C'est juste. Et, en fait, le côté aphoristique, il l'avait approché dans son œuvre avec certains de ses Intermezzi opus 29. Le Premier notamment, qui distille des petites pastilles est annonciateur d'une tendance qui sera beaucoup plus tard perceptible: un côté énigmatique, mais plus concentré. J'ai découvert les Intermezzi au début des années 80 et j'ai été d'emblée frappé par le Troisième. Puis j'ai adhéré au Premier; le Deuxième et le Quatrième sont toujours restés un peu plus loin dans la nébuleuse. Mais, au moment de réunir les pièces pour l'enregistrement de ce disque, j'ai survolé toute la production de Jean Perrin, y compris les tous premiers essais, la Sérénade, les pièces de 1958, de 1977, les toutes dernières esquisses aussi, et à ce moment-là, j'ai eu la conviction que les Intermezzi étaient une œuvre majeure de Jean, le terme Intermezzi étant à prendre un peu dans le sillage de Brahms.
Dans le Deuxième, le Troisième et surtout le Quatrième Intermezzo, on sent une très forte connotation d'un monde imaginaire, toujours en quête de quelque chose, dans une sorte d'errance avec quelques fulgurances mais aussi une certaine noirceur. Quant au Troisième, il est plutôt visionnaire et préfigure déjà ce que sera le Cinquième Prélude. Après un début hiératique, il devient ductile et arachnéen par un défilement de triples croches presque insaisissables, tellement fragiles, tellement peu incarnées: quelque chose d'immatériel et d'impalpable, produit d'une sensibilité à fleur de peau.
En parlant d'une "certaine noirceur", pensiez-vous surtout au "Cortège des pénitents noirs" que Jean écrira plus tard?
Oui, mais pas uniquement. En choisissant pour ses "drei deutsche Lieder" (1959-1968), des textes de Goes, Politzer et Brecht, Jean Perrin a montré l'attirance qu'il éprouvait pour des auteurs très noirs. Beaucoup de pièces de cet enregistrement sont tout à fait en rapport avec ce genre-là de monde, un monde très tourmenté, tantôt expressionniste, tantôt au contraire un peu sibyllin, en tous cas très romantique, mais à l'allemande comme on peut l'être avec toute une part de mystère. Par mystère, il faut entendre la présence que l'on suspecte, que l'on ne cesse de vérifier et que l'on ne définit jamais; on ne sait pas ce que c'est. Dans le "Cortège des pénitents noirs", il y a en même temps des grands plans sonores, des différences de vibrations très grandes mais l'impression est plutôt accablante tellement c'est stagnant…

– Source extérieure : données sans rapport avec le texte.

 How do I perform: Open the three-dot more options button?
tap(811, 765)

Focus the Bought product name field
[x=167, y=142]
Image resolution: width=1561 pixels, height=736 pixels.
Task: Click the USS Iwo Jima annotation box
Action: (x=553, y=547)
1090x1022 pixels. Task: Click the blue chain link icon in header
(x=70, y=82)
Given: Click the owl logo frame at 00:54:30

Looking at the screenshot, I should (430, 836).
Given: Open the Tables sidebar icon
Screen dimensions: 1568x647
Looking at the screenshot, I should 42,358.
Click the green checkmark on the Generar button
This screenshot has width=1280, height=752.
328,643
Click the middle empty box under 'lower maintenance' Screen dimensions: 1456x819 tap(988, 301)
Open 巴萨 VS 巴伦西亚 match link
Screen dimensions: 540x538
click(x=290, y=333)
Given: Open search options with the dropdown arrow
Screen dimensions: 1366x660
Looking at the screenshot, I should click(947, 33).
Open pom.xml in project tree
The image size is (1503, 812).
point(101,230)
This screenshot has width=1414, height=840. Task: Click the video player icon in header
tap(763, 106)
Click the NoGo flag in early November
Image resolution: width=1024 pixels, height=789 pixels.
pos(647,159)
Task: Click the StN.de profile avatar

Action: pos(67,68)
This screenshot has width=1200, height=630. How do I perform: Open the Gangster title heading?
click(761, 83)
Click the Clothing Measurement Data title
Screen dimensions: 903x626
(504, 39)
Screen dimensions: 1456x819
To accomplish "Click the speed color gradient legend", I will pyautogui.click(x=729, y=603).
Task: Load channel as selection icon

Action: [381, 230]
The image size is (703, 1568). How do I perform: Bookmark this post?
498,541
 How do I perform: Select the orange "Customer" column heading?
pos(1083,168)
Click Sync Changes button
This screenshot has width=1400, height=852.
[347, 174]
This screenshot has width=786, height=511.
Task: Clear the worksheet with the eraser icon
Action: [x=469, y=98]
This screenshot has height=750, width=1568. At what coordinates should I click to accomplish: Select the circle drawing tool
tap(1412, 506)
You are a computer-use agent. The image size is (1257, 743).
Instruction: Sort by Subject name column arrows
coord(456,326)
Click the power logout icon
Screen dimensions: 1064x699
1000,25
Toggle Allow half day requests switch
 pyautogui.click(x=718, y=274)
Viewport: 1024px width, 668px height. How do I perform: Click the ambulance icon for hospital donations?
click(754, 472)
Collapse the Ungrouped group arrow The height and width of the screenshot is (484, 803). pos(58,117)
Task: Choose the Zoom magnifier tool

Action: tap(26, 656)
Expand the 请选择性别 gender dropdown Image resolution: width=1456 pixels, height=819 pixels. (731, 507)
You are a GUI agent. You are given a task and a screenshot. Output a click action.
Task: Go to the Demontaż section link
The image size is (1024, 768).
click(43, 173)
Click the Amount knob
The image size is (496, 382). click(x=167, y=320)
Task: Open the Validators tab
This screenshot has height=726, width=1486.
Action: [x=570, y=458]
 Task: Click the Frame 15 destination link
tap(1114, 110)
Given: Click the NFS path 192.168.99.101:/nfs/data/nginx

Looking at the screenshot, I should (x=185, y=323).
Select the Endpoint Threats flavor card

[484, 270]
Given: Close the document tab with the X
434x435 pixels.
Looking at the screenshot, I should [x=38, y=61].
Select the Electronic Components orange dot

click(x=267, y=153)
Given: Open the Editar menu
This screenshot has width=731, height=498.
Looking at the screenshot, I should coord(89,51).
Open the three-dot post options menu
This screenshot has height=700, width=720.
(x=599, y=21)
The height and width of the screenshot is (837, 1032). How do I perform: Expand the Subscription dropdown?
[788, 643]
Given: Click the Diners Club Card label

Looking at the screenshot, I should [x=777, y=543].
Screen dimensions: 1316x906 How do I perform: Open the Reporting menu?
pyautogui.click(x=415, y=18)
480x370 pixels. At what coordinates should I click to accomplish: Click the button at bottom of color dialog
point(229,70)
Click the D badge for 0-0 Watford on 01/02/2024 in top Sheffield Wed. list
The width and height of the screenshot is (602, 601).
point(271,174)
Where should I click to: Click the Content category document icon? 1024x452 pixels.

Vous avez écrit une fois, en préface à l'édition de la Sonate, commentant le dernier accord de l'œuvre, que vous le sentiez comme: "L'acceptation provisoire de l'indissolubilité des antagonismes." Cette formule ne définit-elle que l'effet produit par ce dernier accord?
Ce qui m'a toujours frappé chez Jean Perrin, c'est qu'il avait simultanément ou alternativement des sentiments totalement opposés ou plutôt des perceptions qui lui semblaient incompatibles et qui généraient un état de conflit intérieur jusqu'au moment où il finissait par accepter que cela soit. Alors il s'en accommodait dans une sorte de coexistence consentie à l'intérieur de lui.
Que faut-il penser de son itinéraire?
Si l'on excepte une partition comme le Quatrième Intermezzo qui est l'une des œuvres les plus inattendues de sa production, en tous cas l'une des plus uniques en son genre, il n'y pratiquement pas de pages qui, par l'un ou l'autre aspect, ne nous renvoie à une partition antérieure ou postérieure. Même Mozart, lorsqu'il aime bien une formule, la reprend et la retravaille: c'est modulable, voire modulaire… Et Jean Perrin procède volontiers ainsi ; il avait quelques obsessions et souvent me revient à l'esprit cette phrase de Dutilleux, mais là prise dans son premier sens: "Un artiste a un très petit nombre de choses à dire et toujours les mêmes." Jean Perrin illustre bien cela, mais il le disait chaque fois un peu autrement. Certaines formules agissaient dans son œuvre tels des symboles auxquels il recourait lorsque le contexte le réclamait.